Deus: o tudo de quem não tem nada
05/11/2015
Frei Gustavo Medella
Segue uma pequena provocação inspirada no Evangelho deste 32o Domingo do Tempo Comum (Mc 12,38-44)
Na religião do capital, cujo deus é o dinheiro, aquele homem paga caro para se manter na “crista da onda”, a começar pelas relíquias que se precisa portar: sapatos, calça, camisa, relógio, caneta, joias e telefone celular de marcas badaladas, que permitem a uma pessoa vestir-se e equipar-se com roupas e acessórios cujo valor daria para construir uma dezena de casas populares, ou mais. De família católica, não lhe custa desprender vez ou outra um “chequinho”, gordo até, para ajudar o “Seo Vigário” a colocar o piso na igreja, ou então desembolsar um valor considerável para aquela ONG que resgata animaizinhos abandonados. É bom, ao menos para desencargo de consciência.
De outro lado, o pobrezinho, trajado com roupas de ponta de estoque comprada em lote por R$ 1,99, lavando-se com sabão de coco e improvisando uma pulseira de borracha de pneu para seu antigo relógio “Ching Ling made in Paraguay”. Mora numa pequena ocupação, na periferia, sem documento algum, sem água, luz e esgoto. São ao todo 20 famílias coabitando naquele ambiente de lama, lixo, doenças, muitos sonhos, poucas esperanças e bastante fé em Deus, o tudo de quem não tem nada. Naquele lugar, o tal pobrezinho, que vive de catar papelão e lata, é referência. Com sua carroça, não pensa duas vezes em fazer qualquer favor a seus vizinhos. Carrega tudo e todos naquela comunidade, desde a marmita do Zé, que pegou um trabalho de empreitada lá no Centro, à filha do João que, órfã de mãe não tem quem a busque na creche e lá está o pobre com o seu carrinho de puxar. A menina vem quietinha, confortavelmente aconchegada na caminha feita de caixas de papelão apanhada naquele dia. Quando volta do expediente, nosso amigo ainda acha tempo para levar arroz, comprado de seu bolso, óleo, sal, cebola e uns pezinhos de frango apanhados no açougue e prepara uma canja para a Dona Maria e o Seo Antônio, garantindo a janta do casal já profundamente limitado pela idade.

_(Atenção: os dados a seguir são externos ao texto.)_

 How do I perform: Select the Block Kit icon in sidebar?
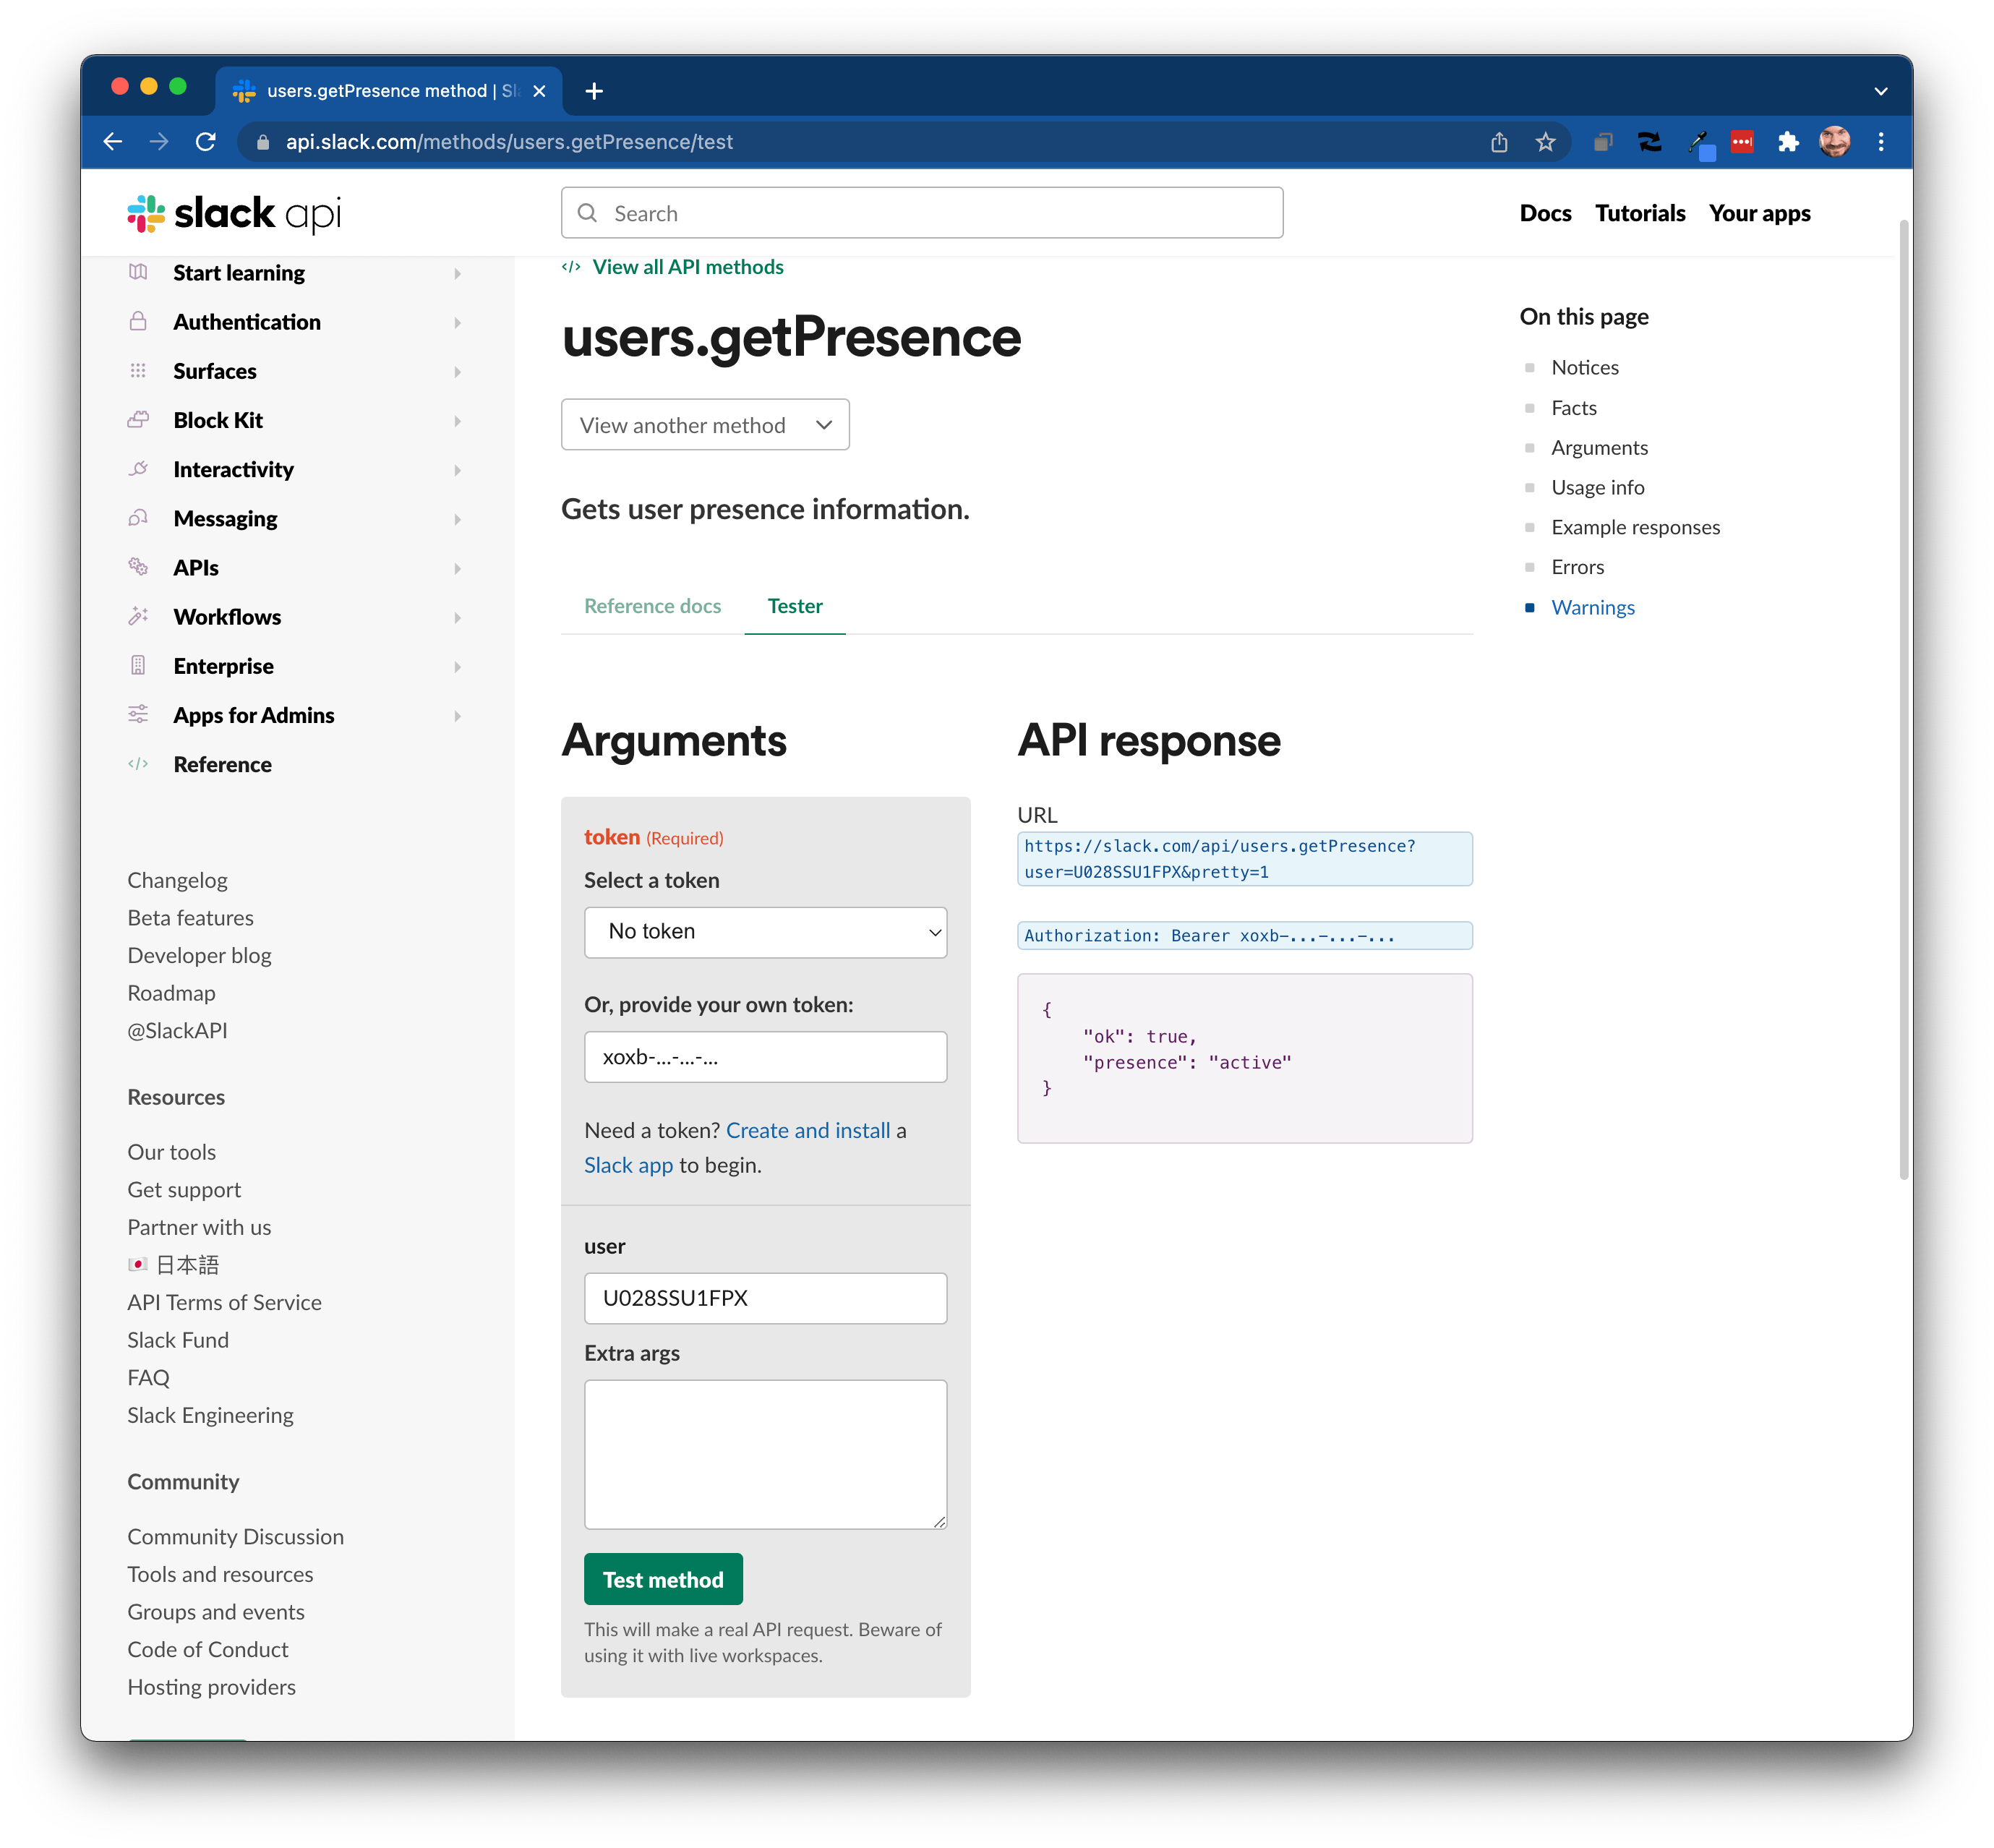[139, 420]
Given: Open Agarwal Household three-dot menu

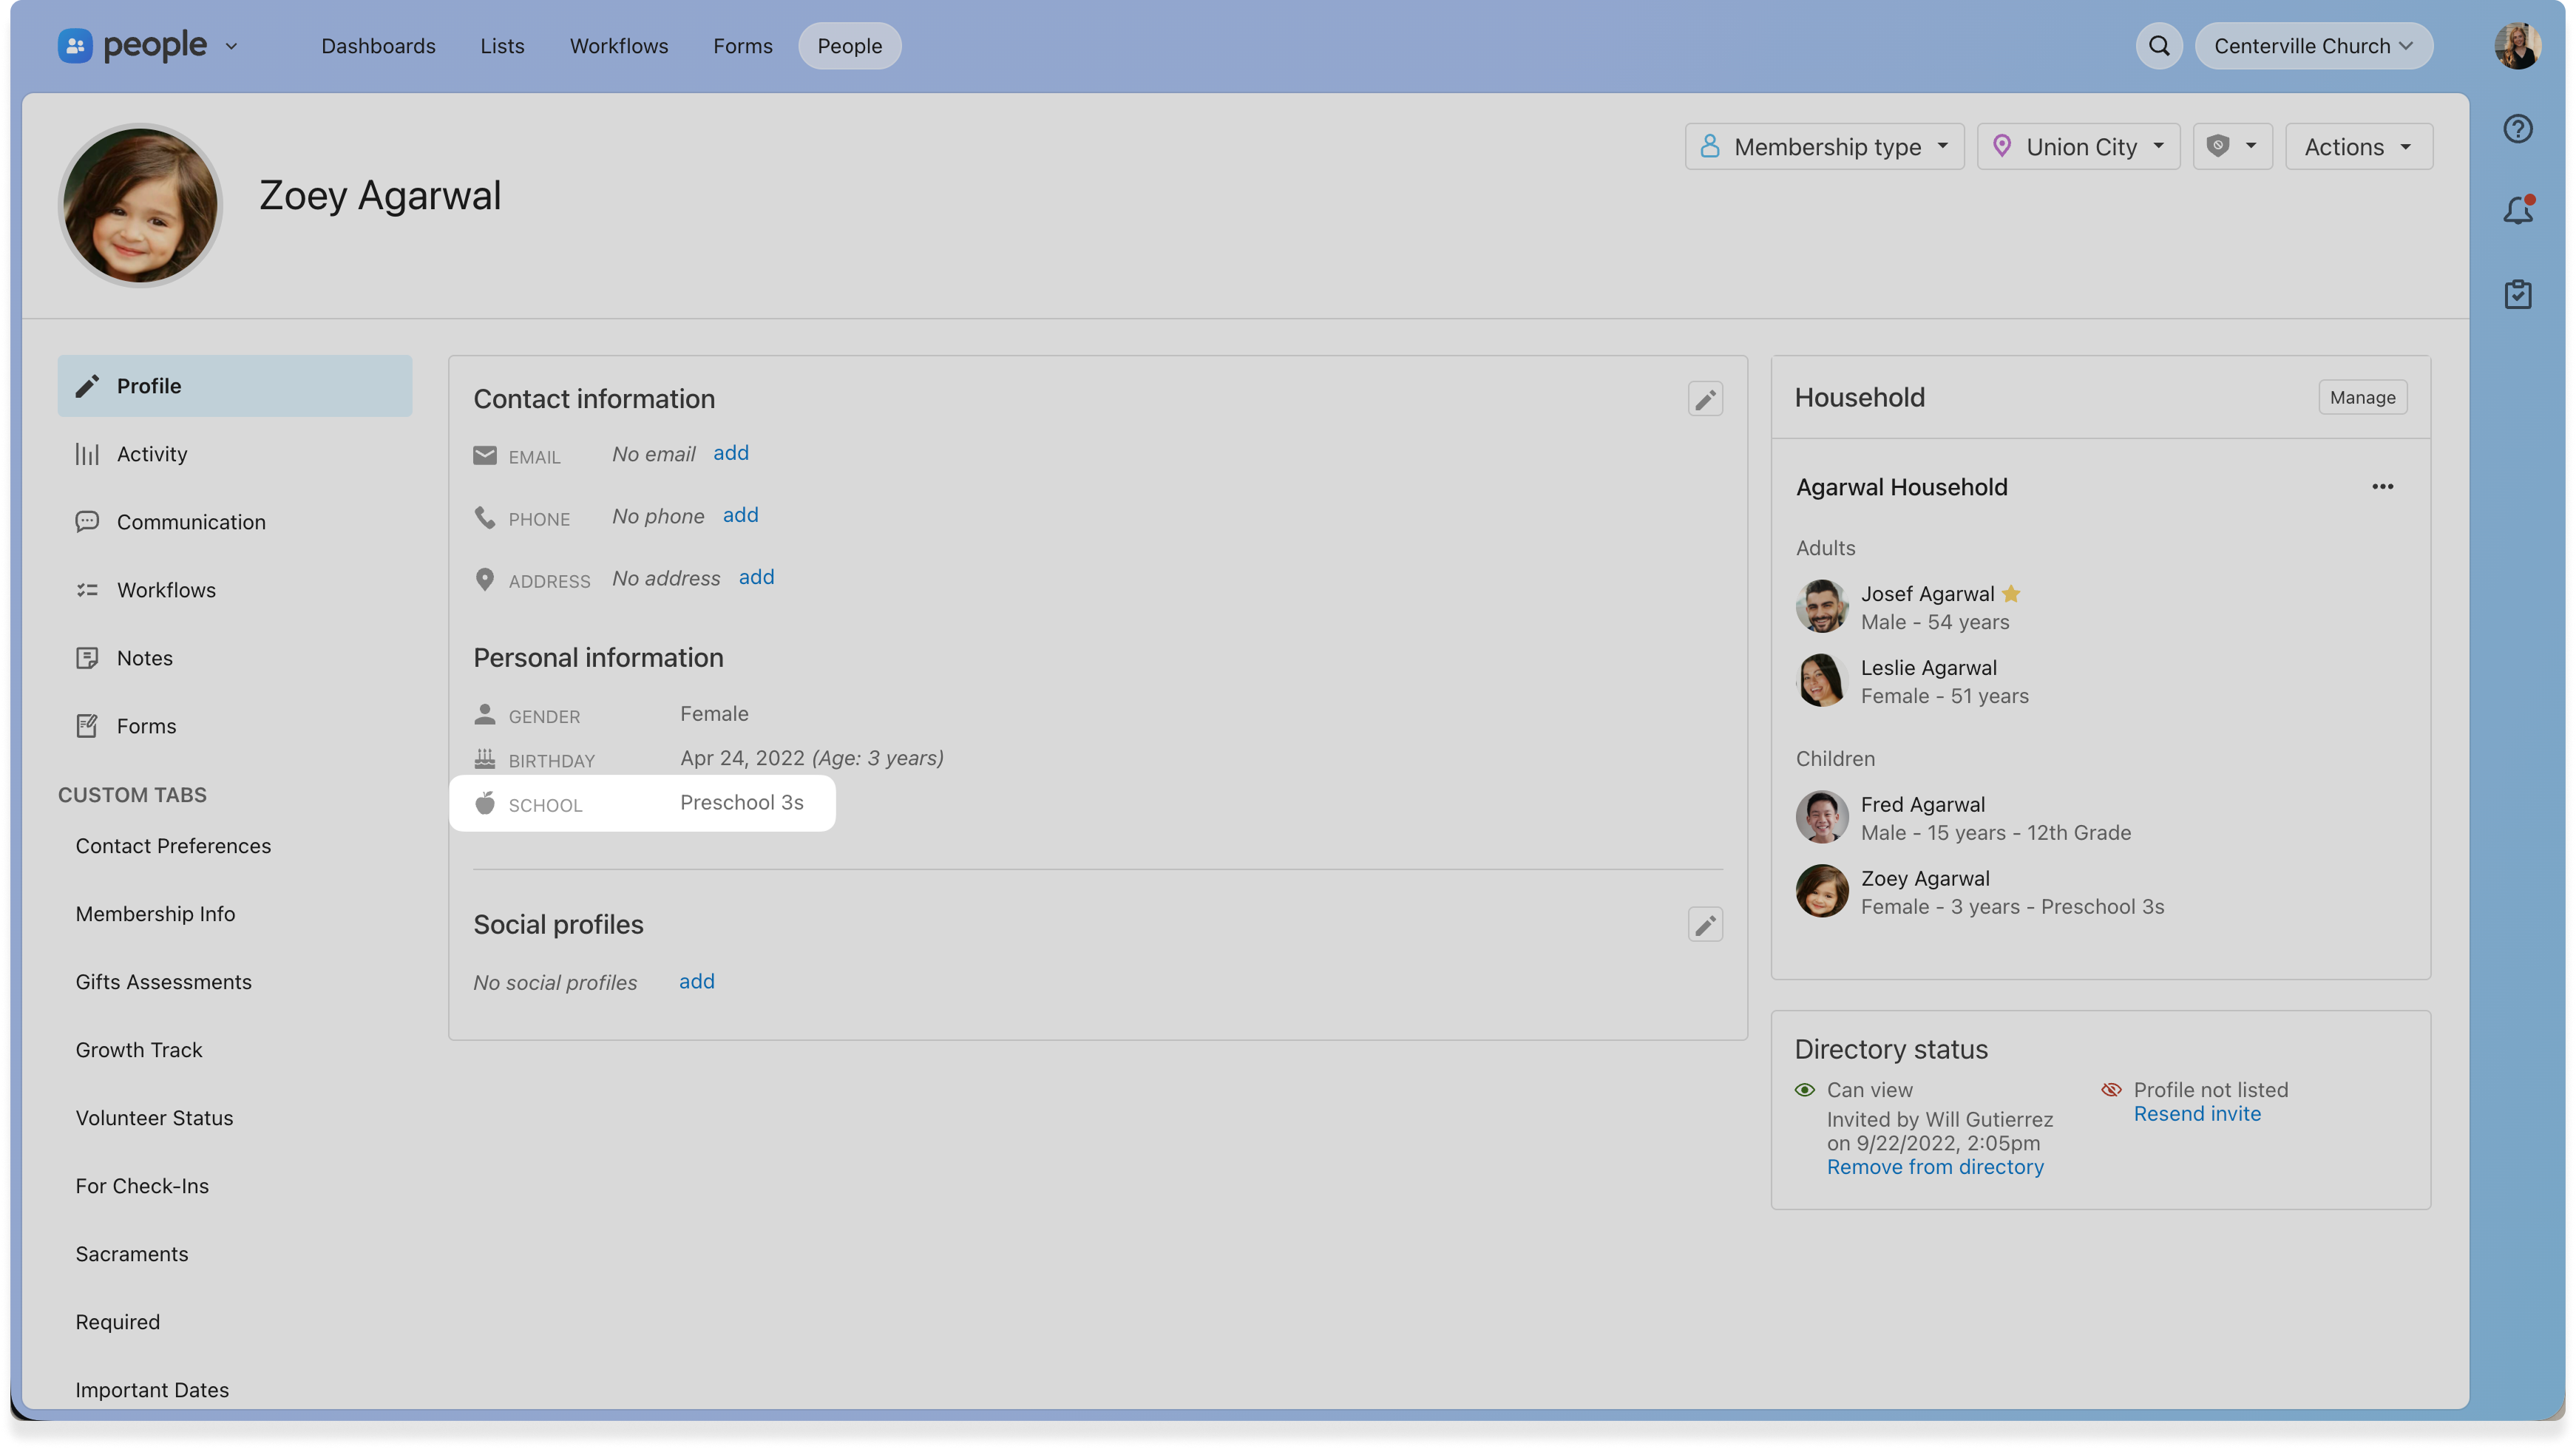Looking at the screenshot, I should point(2382,487).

Ambos são pessoas, seres humanos com funções vitais, necessidades fisiológicas, visões de mundo, pensamentos, projetos, sonhos e desejos. Muda, no entanto, o modo de organizar a vida, as prioridades que cada um coloca para si. O primeiro achou por bem devotar-se a “deu$”. Tal opção exige muito empenho, inteligência e determinação a fim de que os ganhos não diminuam, pois o dinheiro é um deus exigente, que demanda de seu fiéis uma “consagração total”. Cultuá-lo exige a entrega da vida inteira. O segundo também entregou a vida inteira. O pouco que tem está a serviço de todos. Encontra satisfação e torna-se mais “gente” ao saber que servir o outro o torna grande. Não tenho certeza de que seja católico, mas seu espírito de serviço e doação certamente o torna próximo de Deus.